May 31, 2017

Child-Centered Reading Conference Strategies

by Carolyn Wilhelm, Guest Blogger

Oh, the joy of a really great novel with just enough suspense that the reader can barely put it down! Teachers work so hard at getting to know which books will really grab individual children. We learn about their lives, their interests, and their reading habits. We are so happy to match a reader with the just-right and just-perfect book, and observe the silent reading with a smile. Job well done!

Screech, put on the brakes . . . as soon as our students are happily engaged in reading, we slide a teacher stool up next to the absorbed reader to begin a reading conference. Then we brightly ask, "What reading strategy are you using today? Will you explain how this strategy is helping you be a better reader?" Smiling and hoping to jot some notes on our charts or report card forms, we hope for an insightful and elaborate answer.

The student, wanting to please, stops the marvelous reading experience to try to answer. He pauses to think, "What can I say to get the teacher to leave so I can just get back to reading?  Let's see, she was happy when I said I was inferring the other day, so I can't use that again. What can I say today?"

When seen from a child’s point of view, reading conferences may sometimes appear to be an unwelcome interruption. However, we know that individual reading conferences are critical in order to determine if our students comprehend the text. So how can we confer with them in a child-centered manner that meets their needs rather than focusing on our objectives?

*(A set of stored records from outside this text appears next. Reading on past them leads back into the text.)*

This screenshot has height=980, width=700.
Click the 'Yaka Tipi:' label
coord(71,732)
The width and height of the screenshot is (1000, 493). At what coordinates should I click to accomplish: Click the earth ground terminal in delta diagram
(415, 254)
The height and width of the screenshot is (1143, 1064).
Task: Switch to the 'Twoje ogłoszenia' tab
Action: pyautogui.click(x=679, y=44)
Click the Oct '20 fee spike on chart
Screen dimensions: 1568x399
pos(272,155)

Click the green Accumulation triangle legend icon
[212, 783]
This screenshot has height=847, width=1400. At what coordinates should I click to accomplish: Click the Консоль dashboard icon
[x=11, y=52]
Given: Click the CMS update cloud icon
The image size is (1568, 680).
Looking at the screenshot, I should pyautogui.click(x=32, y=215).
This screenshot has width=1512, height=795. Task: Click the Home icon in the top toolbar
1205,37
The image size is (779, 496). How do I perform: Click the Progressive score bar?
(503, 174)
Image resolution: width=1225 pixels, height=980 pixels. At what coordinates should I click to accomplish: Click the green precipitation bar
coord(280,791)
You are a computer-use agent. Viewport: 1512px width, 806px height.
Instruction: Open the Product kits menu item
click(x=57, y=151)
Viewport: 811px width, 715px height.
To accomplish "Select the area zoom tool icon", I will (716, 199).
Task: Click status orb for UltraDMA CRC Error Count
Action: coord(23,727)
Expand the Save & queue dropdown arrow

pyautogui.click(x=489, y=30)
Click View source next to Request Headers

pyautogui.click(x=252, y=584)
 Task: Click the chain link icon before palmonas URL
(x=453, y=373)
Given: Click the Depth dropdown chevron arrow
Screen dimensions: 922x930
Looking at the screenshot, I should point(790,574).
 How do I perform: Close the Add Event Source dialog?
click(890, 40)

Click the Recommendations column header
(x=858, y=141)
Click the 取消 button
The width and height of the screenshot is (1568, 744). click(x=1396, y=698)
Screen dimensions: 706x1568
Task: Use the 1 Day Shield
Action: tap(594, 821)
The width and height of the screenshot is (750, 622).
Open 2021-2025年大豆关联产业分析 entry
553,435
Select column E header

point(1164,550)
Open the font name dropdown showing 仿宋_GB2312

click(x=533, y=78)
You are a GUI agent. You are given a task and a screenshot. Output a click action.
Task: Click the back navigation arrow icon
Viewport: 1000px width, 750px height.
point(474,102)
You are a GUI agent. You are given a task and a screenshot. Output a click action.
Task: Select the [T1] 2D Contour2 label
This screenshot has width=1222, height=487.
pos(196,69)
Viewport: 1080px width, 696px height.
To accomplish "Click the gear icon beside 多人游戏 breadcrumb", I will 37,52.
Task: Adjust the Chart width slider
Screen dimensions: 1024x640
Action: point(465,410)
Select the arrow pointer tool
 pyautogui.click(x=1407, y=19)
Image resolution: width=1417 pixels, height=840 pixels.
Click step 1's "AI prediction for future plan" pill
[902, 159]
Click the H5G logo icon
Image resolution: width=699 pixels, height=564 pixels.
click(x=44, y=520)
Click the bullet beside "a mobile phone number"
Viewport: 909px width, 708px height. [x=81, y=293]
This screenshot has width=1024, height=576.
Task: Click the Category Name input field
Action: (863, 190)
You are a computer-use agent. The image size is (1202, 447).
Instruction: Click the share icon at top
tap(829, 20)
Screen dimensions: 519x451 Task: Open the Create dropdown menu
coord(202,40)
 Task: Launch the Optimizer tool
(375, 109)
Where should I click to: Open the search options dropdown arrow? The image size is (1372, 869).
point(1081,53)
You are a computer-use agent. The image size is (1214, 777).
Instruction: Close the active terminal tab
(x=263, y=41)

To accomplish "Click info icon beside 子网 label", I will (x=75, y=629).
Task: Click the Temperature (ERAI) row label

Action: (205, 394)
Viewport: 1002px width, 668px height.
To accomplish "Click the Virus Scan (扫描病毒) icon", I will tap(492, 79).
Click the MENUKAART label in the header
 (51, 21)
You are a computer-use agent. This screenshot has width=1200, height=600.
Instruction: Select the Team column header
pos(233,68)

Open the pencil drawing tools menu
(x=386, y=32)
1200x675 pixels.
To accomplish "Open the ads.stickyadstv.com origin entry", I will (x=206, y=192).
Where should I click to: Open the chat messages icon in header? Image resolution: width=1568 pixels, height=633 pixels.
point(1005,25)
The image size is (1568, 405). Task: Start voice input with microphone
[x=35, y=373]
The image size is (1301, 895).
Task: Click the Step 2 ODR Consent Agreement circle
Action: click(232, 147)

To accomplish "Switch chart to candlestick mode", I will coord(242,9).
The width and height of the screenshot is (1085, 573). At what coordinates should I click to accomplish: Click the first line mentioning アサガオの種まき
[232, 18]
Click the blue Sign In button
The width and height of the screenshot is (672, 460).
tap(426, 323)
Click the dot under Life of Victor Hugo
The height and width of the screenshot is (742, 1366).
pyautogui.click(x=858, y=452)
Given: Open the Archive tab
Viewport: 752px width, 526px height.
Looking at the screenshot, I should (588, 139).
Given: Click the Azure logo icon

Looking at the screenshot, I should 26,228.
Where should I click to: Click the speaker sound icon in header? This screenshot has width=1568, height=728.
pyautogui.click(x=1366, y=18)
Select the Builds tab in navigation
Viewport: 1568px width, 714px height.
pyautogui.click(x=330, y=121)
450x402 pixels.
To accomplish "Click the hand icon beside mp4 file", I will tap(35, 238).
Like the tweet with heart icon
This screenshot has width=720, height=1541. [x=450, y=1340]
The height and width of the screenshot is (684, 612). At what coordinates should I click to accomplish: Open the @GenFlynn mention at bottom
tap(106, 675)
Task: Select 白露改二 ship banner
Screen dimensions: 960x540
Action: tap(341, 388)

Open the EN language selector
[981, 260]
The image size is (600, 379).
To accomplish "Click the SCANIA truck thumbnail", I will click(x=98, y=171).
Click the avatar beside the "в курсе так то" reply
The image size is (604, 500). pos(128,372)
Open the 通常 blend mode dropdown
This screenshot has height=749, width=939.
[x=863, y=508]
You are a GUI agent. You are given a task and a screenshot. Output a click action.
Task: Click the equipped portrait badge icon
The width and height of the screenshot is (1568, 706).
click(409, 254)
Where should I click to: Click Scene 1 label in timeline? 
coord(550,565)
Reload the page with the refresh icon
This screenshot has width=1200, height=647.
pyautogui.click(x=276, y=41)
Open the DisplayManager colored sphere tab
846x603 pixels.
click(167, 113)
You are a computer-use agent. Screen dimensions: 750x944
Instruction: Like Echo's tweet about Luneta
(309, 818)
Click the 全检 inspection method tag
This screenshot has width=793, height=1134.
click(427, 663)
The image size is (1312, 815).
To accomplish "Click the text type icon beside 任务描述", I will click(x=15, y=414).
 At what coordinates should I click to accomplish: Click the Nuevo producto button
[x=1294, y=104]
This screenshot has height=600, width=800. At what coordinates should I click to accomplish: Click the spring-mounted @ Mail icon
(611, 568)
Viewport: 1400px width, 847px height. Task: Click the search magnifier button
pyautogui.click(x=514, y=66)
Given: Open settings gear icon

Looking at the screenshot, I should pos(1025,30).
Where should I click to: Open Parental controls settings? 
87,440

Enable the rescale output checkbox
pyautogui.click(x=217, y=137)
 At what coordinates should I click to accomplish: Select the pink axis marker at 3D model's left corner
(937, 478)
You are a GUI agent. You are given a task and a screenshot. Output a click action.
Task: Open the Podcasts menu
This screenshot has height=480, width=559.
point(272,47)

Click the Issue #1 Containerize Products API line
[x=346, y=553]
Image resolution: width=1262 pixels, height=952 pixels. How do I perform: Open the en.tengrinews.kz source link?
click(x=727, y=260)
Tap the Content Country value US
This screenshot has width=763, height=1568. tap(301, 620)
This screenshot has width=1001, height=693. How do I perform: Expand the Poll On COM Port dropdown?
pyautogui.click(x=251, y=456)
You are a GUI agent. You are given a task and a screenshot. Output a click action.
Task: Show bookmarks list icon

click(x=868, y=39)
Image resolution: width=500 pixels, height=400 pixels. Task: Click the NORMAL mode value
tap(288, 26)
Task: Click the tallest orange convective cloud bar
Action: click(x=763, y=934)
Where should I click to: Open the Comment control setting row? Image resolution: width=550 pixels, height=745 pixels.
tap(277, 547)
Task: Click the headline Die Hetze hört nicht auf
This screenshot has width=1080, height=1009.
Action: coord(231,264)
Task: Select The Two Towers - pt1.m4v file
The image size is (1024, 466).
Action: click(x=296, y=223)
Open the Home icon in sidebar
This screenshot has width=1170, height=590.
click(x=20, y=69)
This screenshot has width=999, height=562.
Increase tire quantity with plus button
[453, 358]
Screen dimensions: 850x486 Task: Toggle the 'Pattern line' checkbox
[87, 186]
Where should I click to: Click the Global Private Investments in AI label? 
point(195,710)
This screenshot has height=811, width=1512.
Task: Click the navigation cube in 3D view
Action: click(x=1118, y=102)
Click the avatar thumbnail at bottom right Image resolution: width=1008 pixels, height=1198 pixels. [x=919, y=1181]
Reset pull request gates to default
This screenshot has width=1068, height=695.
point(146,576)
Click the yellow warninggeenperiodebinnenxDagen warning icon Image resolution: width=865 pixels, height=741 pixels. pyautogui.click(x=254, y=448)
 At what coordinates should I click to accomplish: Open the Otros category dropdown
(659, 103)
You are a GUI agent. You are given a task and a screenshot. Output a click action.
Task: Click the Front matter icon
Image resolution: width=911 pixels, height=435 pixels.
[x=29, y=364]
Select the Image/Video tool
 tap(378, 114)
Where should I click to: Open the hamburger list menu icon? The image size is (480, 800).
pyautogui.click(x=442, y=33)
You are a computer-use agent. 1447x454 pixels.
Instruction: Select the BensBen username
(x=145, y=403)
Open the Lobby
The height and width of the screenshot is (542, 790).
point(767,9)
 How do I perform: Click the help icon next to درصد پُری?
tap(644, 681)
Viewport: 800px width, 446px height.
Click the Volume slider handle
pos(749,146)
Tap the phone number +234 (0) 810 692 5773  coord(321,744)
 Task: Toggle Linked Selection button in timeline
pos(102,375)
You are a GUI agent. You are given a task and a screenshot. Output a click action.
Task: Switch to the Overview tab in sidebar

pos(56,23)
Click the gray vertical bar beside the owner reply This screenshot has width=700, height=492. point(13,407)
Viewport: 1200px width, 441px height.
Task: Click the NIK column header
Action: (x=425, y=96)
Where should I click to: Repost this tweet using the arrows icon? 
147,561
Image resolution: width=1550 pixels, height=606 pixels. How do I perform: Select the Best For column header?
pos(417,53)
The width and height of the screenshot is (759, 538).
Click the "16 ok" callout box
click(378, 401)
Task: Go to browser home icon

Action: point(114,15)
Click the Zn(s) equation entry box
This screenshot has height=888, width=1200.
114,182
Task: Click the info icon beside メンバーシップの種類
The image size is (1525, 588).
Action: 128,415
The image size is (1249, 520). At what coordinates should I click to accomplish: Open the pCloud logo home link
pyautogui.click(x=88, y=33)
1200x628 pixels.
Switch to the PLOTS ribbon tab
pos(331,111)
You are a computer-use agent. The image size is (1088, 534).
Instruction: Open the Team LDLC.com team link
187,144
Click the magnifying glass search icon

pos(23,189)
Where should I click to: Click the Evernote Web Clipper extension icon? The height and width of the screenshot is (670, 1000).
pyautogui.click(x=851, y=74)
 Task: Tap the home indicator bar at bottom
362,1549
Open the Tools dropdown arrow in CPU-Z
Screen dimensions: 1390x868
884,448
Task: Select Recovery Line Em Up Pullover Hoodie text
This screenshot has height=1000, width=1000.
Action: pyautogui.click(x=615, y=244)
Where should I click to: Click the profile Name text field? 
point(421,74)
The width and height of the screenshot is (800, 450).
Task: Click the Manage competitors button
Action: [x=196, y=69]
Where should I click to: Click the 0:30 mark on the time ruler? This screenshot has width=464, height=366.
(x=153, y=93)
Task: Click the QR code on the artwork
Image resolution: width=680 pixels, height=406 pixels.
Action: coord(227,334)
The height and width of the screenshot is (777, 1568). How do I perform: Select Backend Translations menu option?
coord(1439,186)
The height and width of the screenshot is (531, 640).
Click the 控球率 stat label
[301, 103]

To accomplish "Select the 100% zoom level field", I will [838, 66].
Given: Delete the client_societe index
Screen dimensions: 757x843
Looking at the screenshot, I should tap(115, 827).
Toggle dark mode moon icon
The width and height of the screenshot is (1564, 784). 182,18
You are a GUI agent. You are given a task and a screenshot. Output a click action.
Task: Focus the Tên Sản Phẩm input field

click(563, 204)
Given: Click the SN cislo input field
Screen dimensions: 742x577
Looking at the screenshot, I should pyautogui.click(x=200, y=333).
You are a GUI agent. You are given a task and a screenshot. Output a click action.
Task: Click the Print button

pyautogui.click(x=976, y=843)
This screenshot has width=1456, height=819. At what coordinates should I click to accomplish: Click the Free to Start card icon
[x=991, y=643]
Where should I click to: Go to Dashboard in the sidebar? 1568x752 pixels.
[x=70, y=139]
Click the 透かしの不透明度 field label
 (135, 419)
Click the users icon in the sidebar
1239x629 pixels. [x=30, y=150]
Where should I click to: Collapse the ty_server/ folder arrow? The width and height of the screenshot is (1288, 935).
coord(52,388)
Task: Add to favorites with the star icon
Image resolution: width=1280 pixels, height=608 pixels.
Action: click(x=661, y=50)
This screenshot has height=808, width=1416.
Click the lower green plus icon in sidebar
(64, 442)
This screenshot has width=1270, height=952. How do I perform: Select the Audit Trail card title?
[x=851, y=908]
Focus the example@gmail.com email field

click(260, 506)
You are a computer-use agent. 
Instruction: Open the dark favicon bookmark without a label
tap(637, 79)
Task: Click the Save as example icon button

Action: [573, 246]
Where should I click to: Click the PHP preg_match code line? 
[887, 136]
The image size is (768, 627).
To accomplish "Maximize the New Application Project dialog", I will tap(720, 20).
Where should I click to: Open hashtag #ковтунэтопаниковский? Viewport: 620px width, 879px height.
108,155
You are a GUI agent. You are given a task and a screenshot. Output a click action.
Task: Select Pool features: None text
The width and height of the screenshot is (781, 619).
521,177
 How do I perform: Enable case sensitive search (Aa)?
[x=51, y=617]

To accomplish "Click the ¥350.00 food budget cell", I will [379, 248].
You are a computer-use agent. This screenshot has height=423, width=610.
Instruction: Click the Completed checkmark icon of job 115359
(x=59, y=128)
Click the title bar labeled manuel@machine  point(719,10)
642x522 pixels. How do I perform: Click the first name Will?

After giving this some thought, I created the Child-Centered Reading Conference chart shown on the right with some strategies and possible questions to ask without interrupting the reader and ruining the reading experience.

Begin the session with a general question such as "What is something you have just been thinking about while reading?" Then try to follow up that question with one that matches what the child just said with a similar reading strategy.

We should not make children fit their thinking into the strategies we are teaching when they are delightfully engrossed in reading. Be as unobtrusive, quiet, and thoughtful as you can when conferring with an engrossed reader . . . and be quick!

Yes, teachers have to gather notes and information about readers, but we also have to be careful not to spoil the reading experiences of our students. Happy reading!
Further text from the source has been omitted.